Stored records
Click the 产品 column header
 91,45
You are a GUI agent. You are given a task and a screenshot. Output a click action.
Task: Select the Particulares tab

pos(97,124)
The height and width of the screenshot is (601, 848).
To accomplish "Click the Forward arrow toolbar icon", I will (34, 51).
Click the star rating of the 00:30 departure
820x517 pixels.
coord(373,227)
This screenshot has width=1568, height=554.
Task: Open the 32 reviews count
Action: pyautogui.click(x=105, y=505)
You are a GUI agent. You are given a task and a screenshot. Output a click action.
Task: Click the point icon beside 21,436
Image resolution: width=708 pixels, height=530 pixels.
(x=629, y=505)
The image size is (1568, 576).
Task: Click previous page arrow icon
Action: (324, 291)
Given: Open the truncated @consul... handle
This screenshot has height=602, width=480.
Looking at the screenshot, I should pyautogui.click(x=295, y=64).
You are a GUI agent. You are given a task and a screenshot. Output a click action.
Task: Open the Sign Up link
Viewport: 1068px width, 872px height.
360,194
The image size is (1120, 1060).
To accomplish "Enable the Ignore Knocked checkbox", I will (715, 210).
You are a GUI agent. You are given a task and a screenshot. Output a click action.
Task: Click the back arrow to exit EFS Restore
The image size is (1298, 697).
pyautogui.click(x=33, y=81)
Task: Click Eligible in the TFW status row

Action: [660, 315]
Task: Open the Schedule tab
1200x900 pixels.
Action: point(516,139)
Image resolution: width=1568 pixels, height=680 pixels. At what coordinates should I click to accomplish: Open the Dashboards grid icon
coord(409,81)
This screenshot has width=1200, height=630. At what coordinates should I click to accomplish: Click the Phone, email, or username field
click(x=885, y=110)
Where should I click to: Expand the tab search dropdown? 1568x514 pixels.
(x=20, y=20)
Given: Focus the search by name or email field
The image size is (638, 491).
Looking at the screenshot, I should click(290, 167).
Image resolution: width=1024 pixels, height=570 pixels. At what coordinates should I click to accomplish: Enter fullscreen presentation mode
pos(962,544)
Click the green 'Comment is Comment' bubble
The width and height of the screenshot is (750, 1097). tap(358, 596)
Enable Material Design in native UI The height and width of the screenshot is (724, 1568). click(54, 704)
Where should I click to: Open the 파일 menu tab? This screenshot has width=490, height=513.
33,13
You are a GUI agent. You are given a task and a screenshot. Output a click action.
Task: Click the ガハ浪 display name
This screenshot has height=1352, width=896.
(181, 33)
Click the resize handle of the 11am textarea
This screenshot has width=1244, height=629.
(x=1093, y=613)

— Work order —
Only the lines from the one containing "Task: Click the ガハ浪 display name" through the last line of the records above are to be reproduced, exactly and with both ends included.

— Expected answer —
Task: Click the ガハ浪 display name
This screenshot has height=1352, width=896.
(181, 33)
Click the resize handle of the 11am textarea
This screenshot has width=1244, height=629.
(x=1093, y=613)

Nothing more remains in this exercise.